The bidding activity to kick off 2017 has not been spectacular but there are more projects going out than at this time last year. More importantly, there are more projects getting underway or being awarded than at the same time in 2016. Without any building permit research for 2017 yet there are already nearly $200 million in starts or contracts awarded, an indication that January’s volume will far exceed that of the past few years. The key to a strong 2017 will be that owners maintain this newfound level of economic confidence and keep the flow of projects coming. The stop-and-start nature of 2016 – particularly the lull in late spring and post-Labor Day – played havoc with contracting businesses last year.
The industrial sector of the market continues to shine. Construction has started on an 80,000 sq. ft. warehouse that Buncher is building in Findlay Industrial Park. Chapman Properties is starting work in its 74,000 sq. ft. flex building at 110 South Campus Drive at Chapman Westport. Al Neyer Inc. is close to a deal for a 200,000 sq. ft. warehouse in Jackson Township, north of Cranberry. Castlebrook Development is edging forward with plans for 900,000 sq. ft. of distribution near the I-376 and PA Turnpike interchange in Beaver County. Much of this spec activity is being driven by the expansion of retail fulfillment services (e.g. Amazon, Zappos, etc.) into the Pittsburgh market.
There is real momentum for healthcare construction also. UPMC has asked for architectural proposals for its proposed 200,000 sq. ft. ophthalmology building at the UPMC Mercy campus.
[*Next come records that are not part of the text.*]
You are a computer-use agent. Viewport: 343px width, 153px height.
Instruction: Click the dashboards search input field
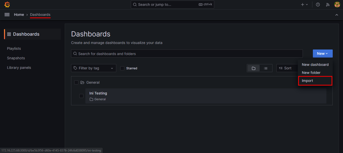(x=187, y=53)
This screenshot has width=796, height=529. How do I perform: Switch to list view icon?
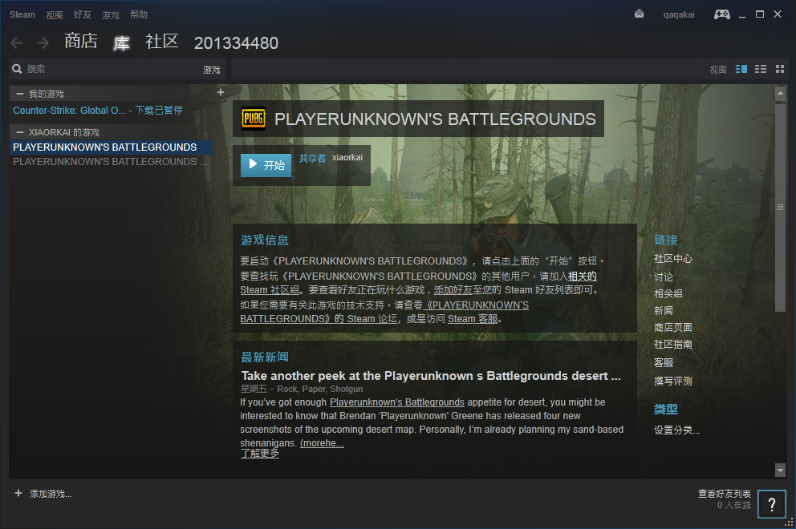760,70
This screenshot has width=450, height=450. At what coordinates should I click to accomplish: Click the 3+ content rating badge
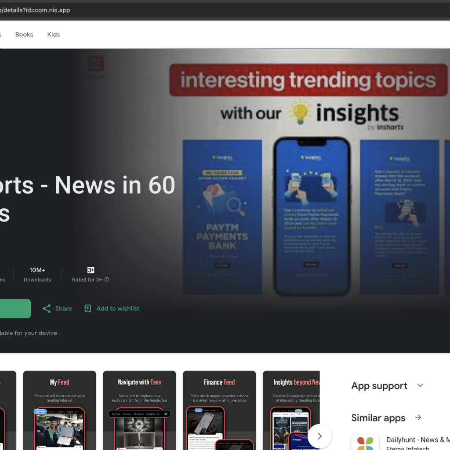coord(91,270)
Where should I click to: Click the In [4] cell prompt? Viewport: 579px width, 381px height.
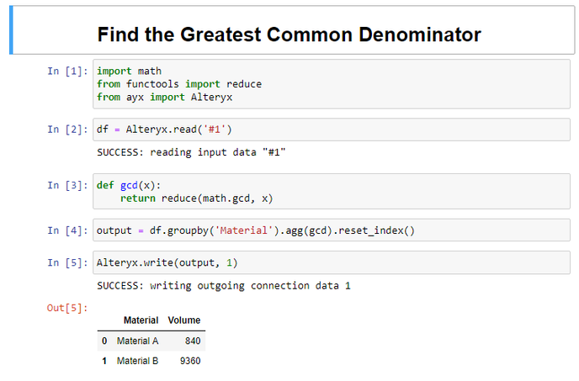pyautogui.click(x=67, y=230)
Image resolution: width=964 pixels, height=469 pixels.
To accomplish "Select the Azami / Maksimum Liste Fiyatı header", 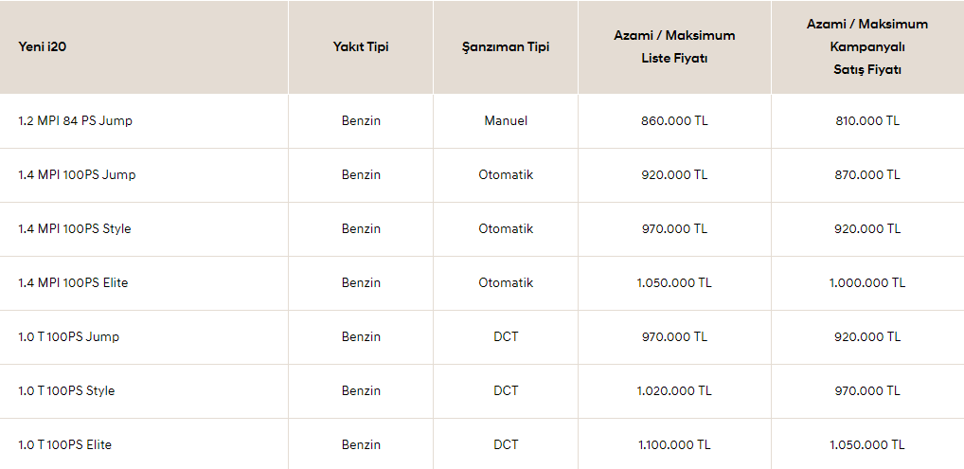I will pyautogui.click(x=674, y=47).
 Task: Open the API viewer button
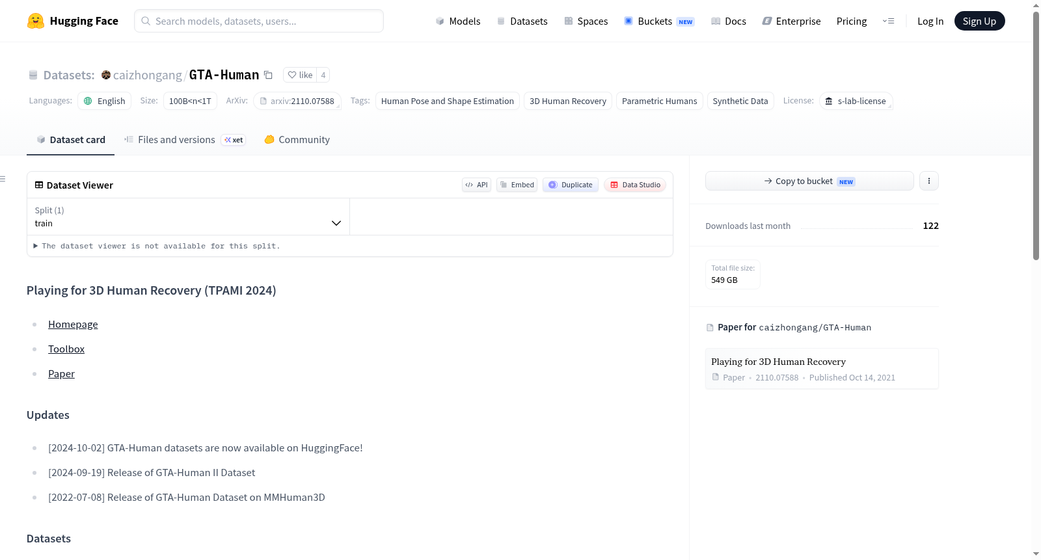[476, 185]
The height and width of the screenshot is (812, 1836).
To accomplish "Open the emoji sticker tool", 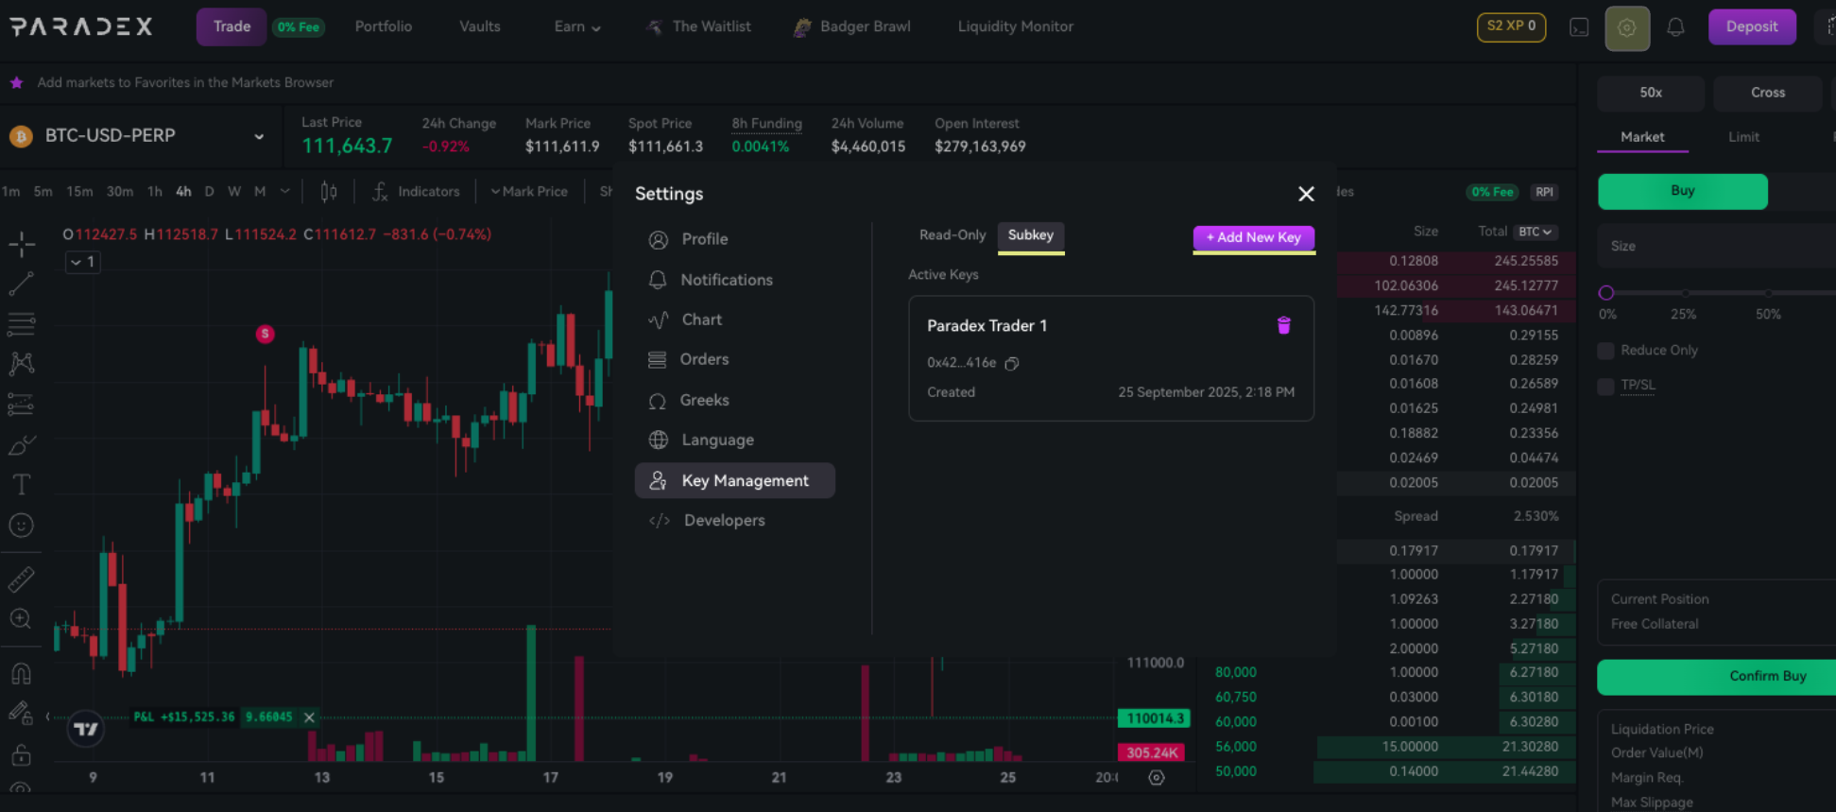I will [21, 526].
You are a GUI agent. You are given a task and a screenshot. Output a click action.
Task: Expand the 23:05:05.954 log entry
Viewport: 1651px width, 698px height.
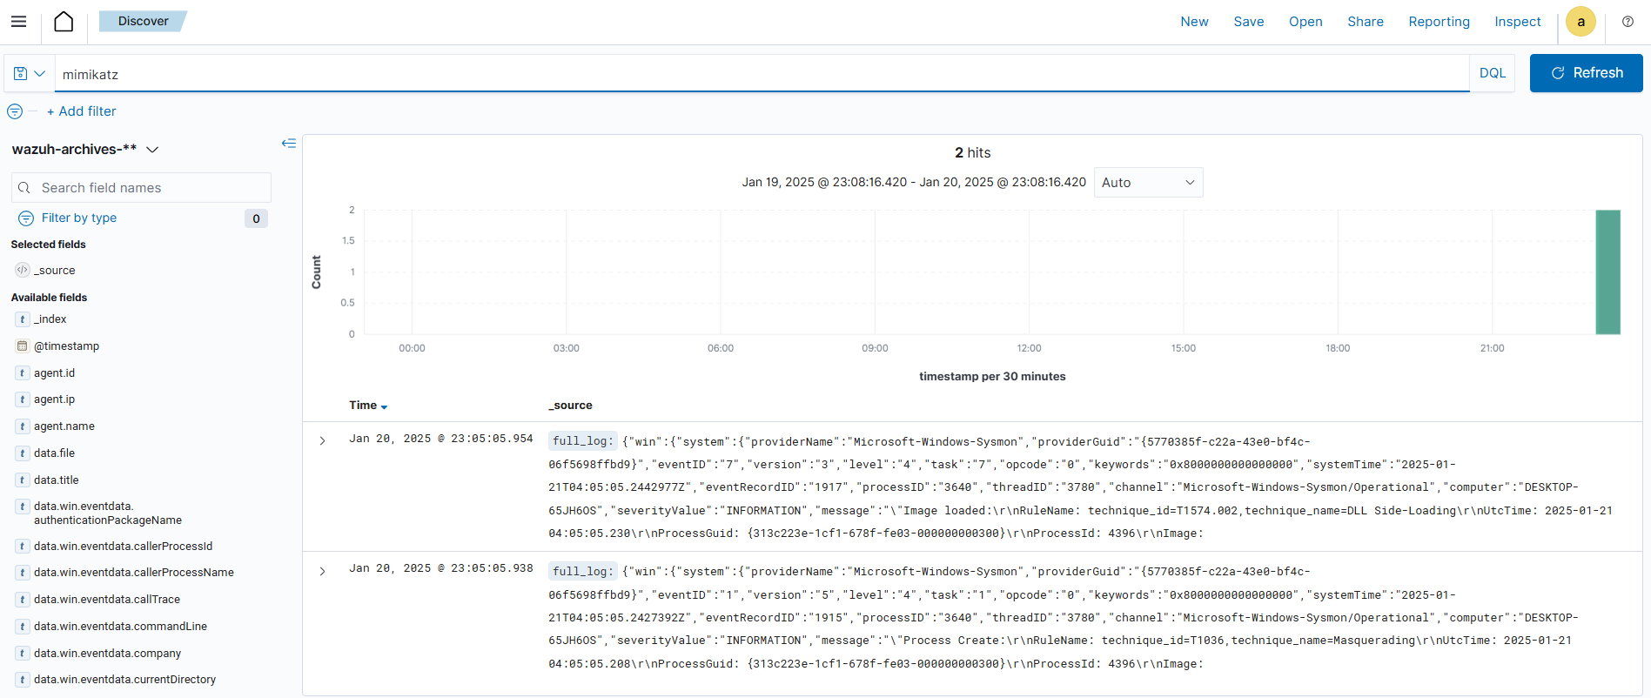(x=322, y=441)
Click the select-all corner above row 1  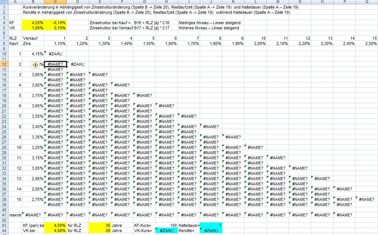[4, 2]

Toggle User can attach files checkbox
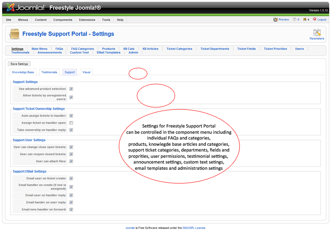pos(71,161)
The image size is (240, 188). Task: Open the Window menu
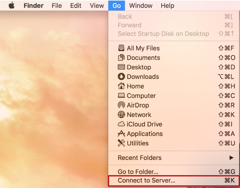point(141,6)
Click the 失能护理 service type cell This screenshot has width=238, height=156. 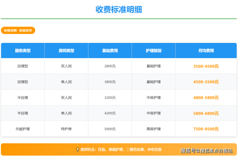(23, 129)
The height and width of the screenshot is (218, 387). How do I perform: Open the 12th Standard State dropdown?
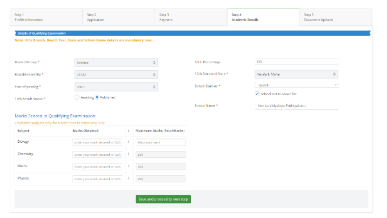coord(296,74)
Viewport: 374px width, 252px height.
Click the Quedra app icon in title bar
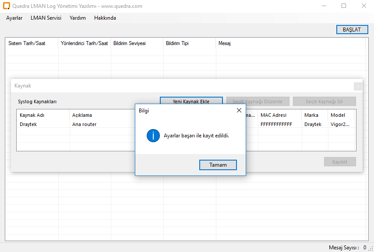coord(7,6)
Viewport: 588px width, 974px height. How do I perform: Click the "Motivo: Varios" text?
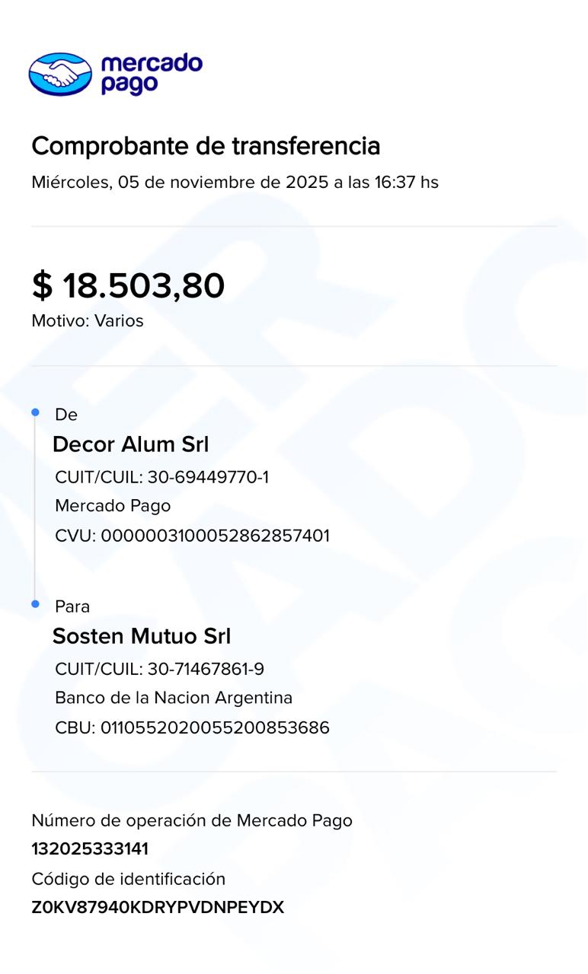point(88,321)
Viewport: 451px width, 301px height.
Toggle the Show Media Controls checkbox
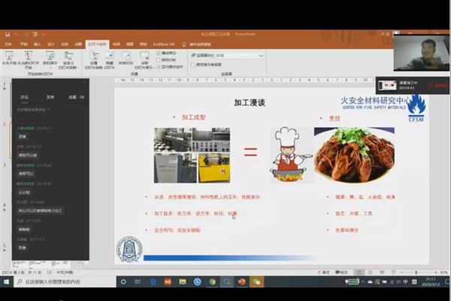point(158,65)
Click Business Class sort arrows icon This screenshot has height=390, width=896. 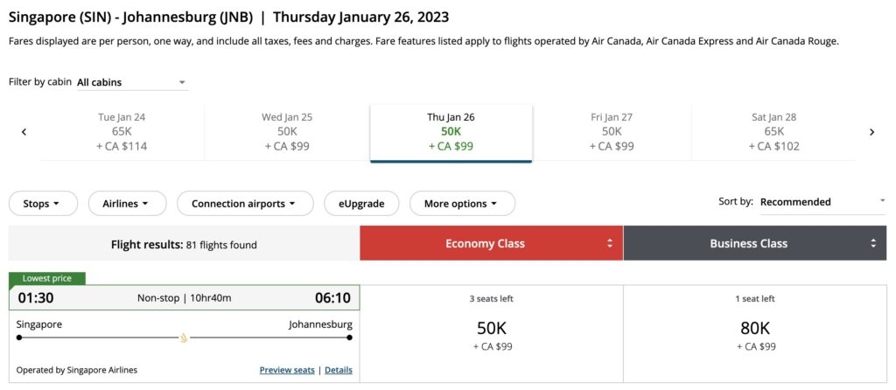click(x=873, y=244)
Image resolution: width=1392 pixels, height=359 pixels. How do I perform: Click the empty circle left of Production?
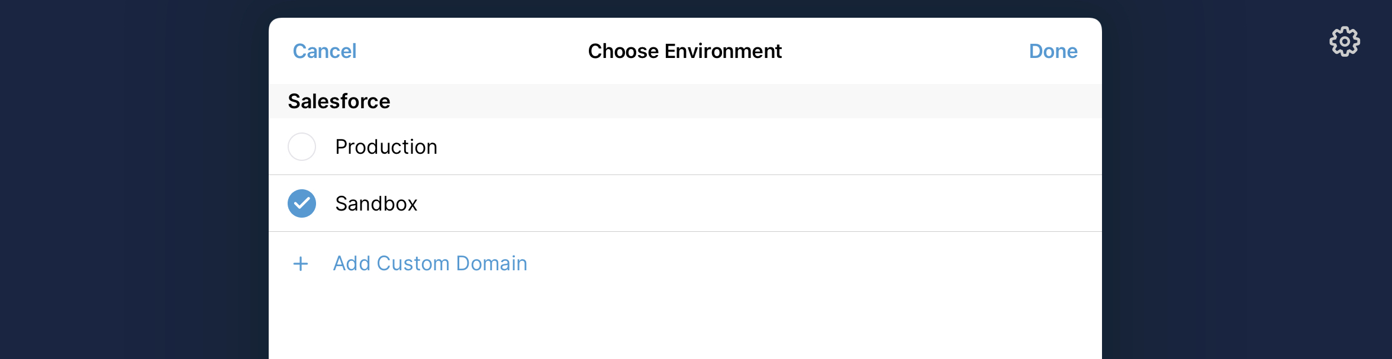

The hospital has not announced its decision about its South Hills expansion but is reported to be looking at two separate developments, one near the site announced earlier in the Pleasant Hills/Route 51 corridor and one near its Children’s Hospital south satellite in South Fayette. Most of the hospital projects being contemplated will have little construction impact in 2017, although contracting in the fourth quarter should be robust.
And the news in the Downtown office market continues to be good. Citizens Bank announced that it will be staying put in 525 William Penn Place and sees the location as a growth driver. The company’s 150,000 sq. ft. lease was seen as a source of anxiety by the commercial real estate community as recently as last year. Cleveland-based Stark Enterprises announced that it had agreed to buy the former Frank & Seder store building (AKA 441 Smithfield Street) from Oxford Development, thus ending the plans for a 28-story new office at 350 Fifth Ave. The transaction continues the trend of purchases in the Central Business District by companies from outside Pittsburgh.